--- The task ---
Rewrite the rows from the start through the line containing "Action: tap(135, 363)", replacing "computer-use agent" with "screen-control agent" and keeping everything else unchanged.

---- Data for processing

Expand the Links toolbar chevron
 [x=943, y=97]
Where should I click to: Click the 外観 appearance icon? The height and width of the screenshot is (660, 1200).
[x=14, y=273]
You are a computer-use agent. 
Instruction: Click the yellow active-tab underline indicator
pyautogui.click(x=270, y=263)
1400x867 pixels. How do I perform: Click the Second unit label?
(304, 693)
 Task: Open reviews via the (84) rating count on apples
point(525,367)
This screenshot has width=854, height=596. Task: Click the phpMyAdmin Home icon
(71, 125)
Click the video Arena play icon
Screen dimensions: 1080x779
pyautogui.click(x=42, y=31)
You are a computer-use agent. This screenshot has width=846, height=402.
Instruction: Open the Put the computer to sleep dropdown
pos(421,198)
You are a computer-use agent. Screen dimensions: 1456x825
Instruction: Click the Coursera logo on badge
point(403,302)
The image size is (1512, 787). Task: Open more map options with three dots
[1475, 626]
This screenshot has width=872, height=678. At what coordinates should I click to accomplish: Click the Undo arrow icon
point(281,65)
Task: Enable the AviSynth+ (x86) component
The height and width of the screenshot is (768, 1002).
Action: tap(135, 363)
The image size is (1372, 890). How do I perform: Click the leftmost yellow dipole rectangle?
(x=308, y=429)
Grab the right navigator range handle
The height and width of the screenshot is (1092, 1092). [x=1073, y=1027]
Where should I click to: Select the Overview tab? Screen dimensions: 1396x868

--------

--- Written solution ---
Expand the Links toolbar chevron
 [x=943, y=97]
Where should I click to: Click the 外観 appearance icon? The height and width of the screenshot is (660, 1200).
[x=14, y=273]
You are a screen-control agent. 
Instruction: Click the yellow active-tab underline indicator
pyautogui.click(x=270, y=263)
1400x867 pixels. How do I perform: Click the Second unit label?
(304, 693)
 Task: Open reviews via the (84) rating count on apples
point(525,367)
This screenshot has width=854, height=596. Task: Click the phpMyAdmin Home icon
(71, 125)
Click the video Arena play icon
Screen dimensions: 1080x779
pyautogui.click(x=42, y=31)
You are a screen-control agent. This screenshot has width=846, height=402.
Instruction: Open the Put the computer to sleep dropdown
pos(421,198)
You are a screen-control agent. Screen dimensions: 1456x825
Instruction: Click the Coursera logo on badge
point(403,302)
The image size is (1512, 787). Task: Open more map options with three dots
[1475, 626]
This screenshot has width=872, height=678. At what coordinates should I click to accomplish: Click the Undo arrow icon
point(281,65)
Task: Enable the AviSynth+ (x86) component
The height and width of the screenshot is (768, 1002).
Action: tap(135, 363)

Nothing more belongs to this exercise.